### WHAT YOU WILL DO
From the line that contains "This screenshot has width=1389, height=868." to the final line below, both included, print each line exactly and skip the pictures.

### Saved entries
===============
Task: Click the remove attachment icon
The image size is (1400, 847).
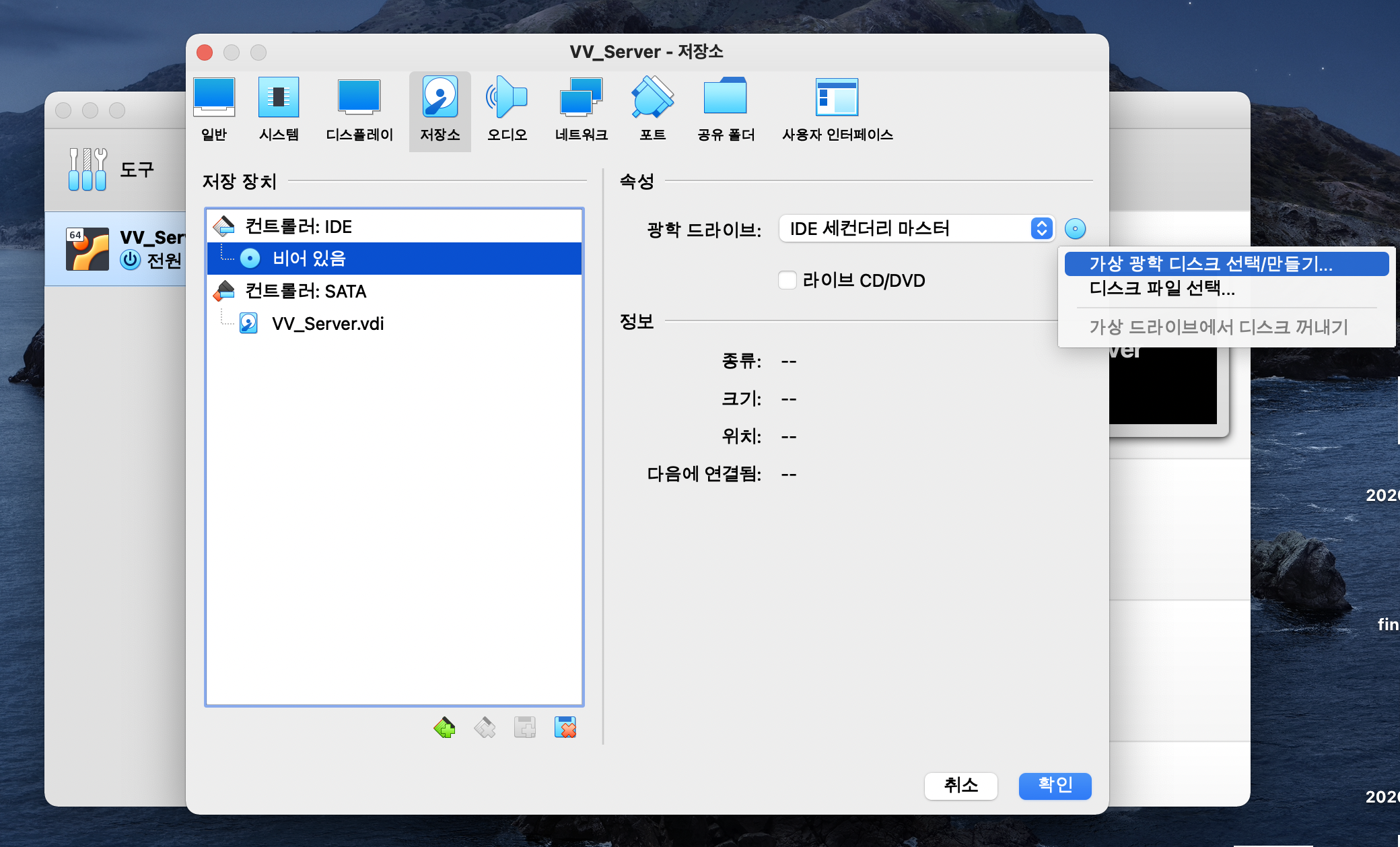Action: point(565,727)
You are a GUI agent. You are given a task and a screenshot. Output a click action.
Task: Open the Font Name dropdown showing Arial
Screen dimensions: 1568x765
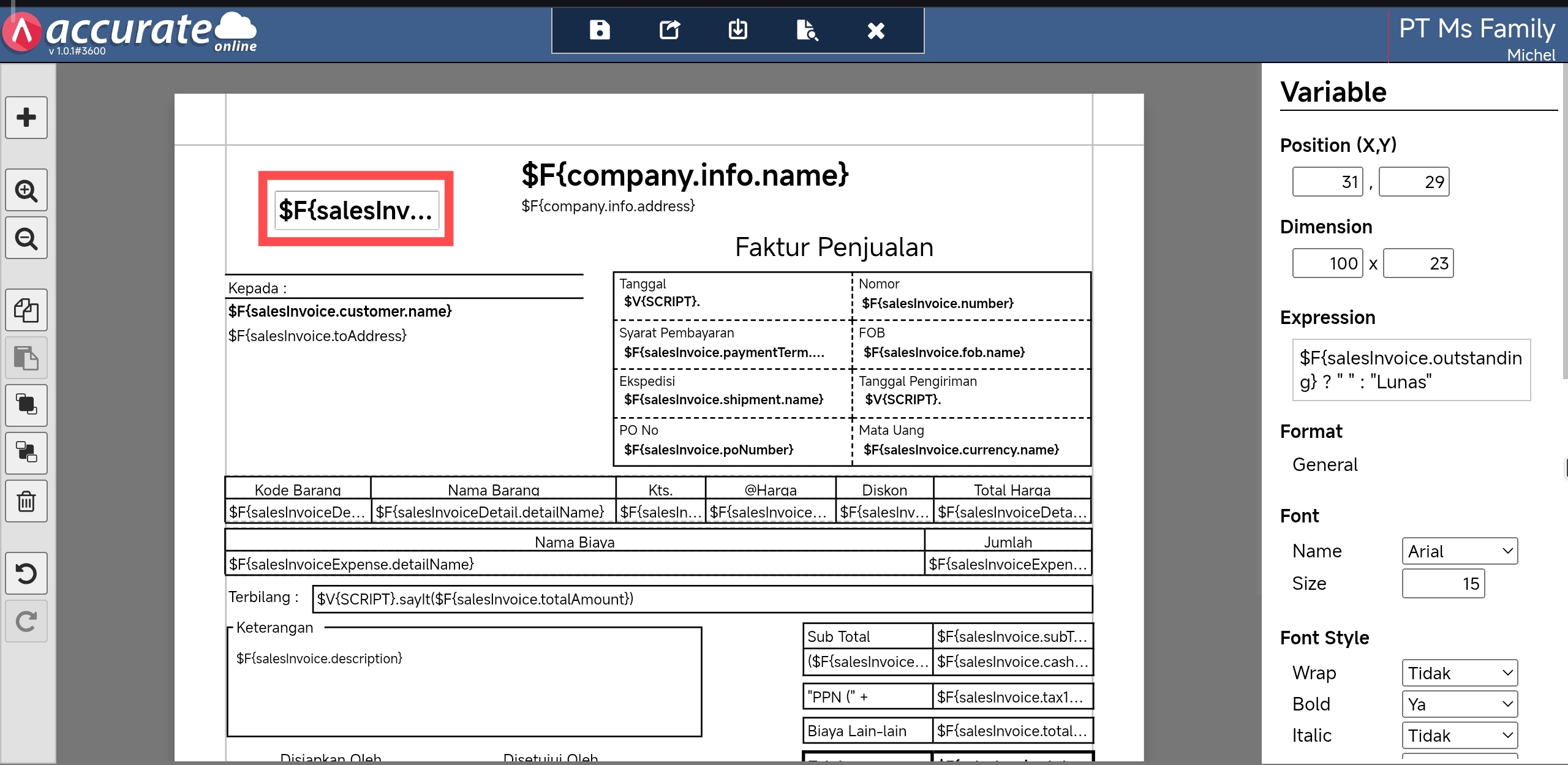pos(1459,551)
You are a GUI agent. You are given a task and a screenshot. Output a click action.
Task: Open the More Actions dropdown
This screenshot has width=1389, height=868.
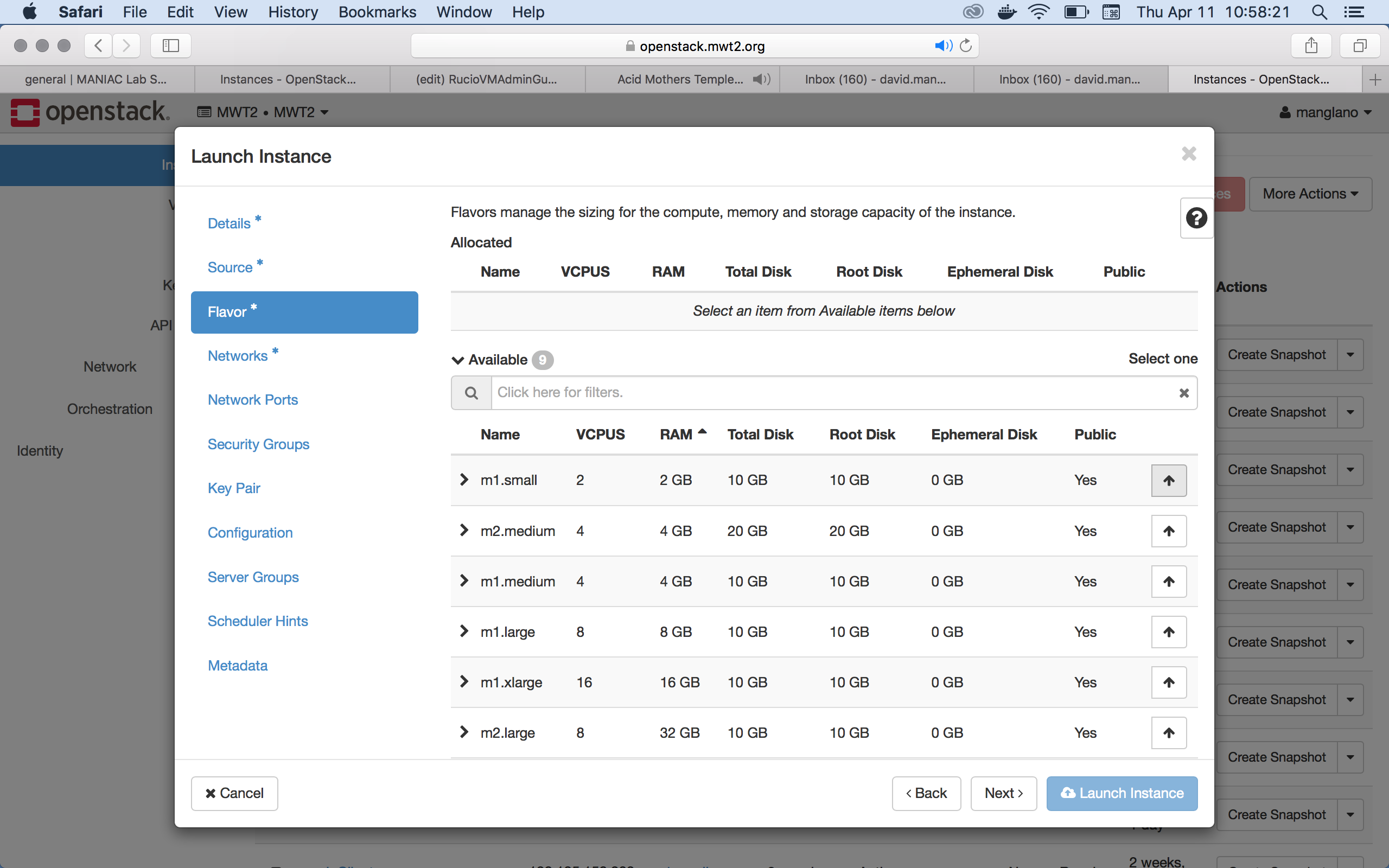pos(1310,194)
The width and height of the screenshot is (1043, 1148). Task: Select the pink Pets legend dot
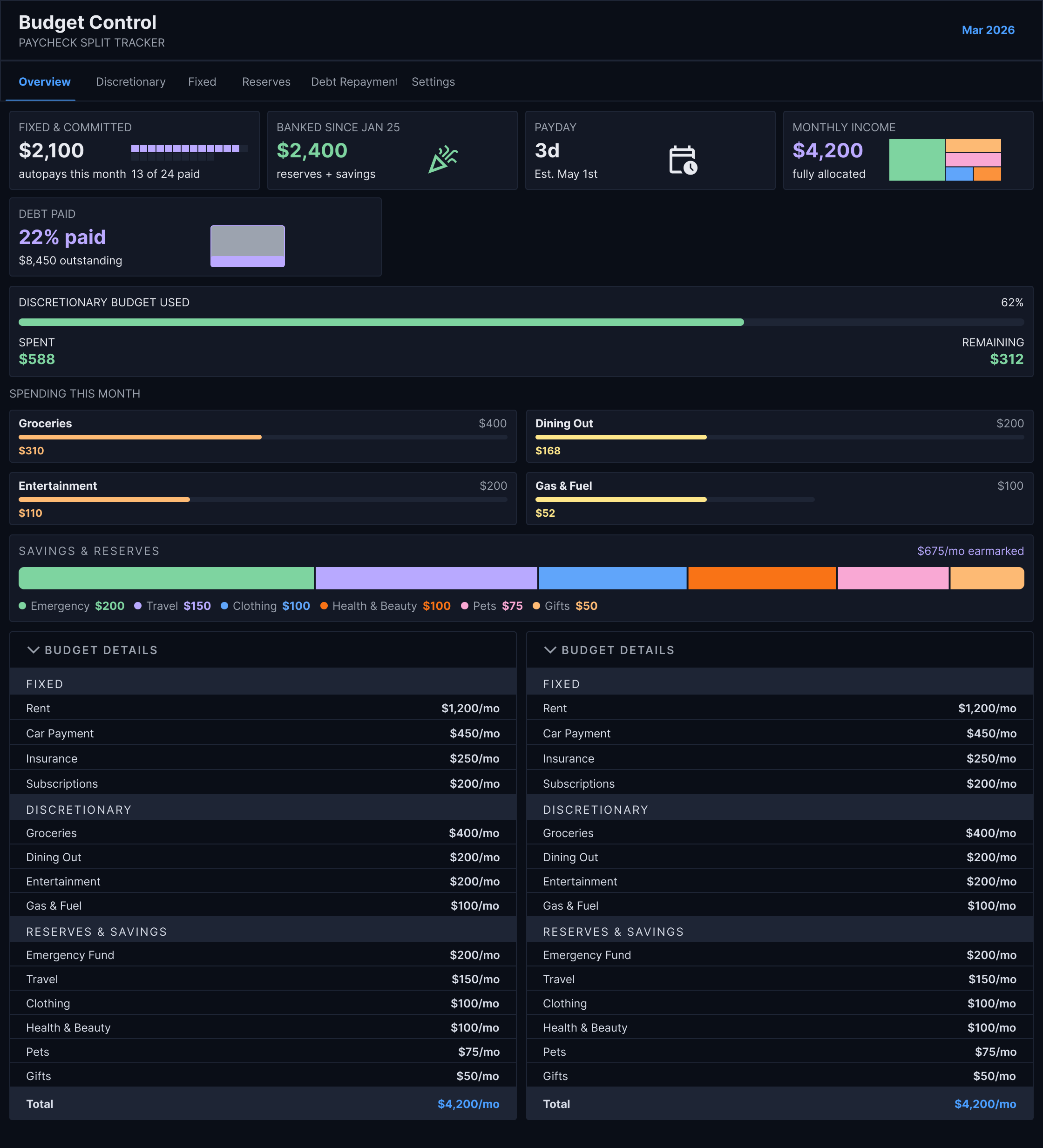465,605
===============
### OUTPUT OF THE EXERCISE
This screenshot has width=1389, height=868.
pos(1310,194)
The width and height of the screenshot is (1043, 1148). Task: Select the pink Pets legend dot
465,605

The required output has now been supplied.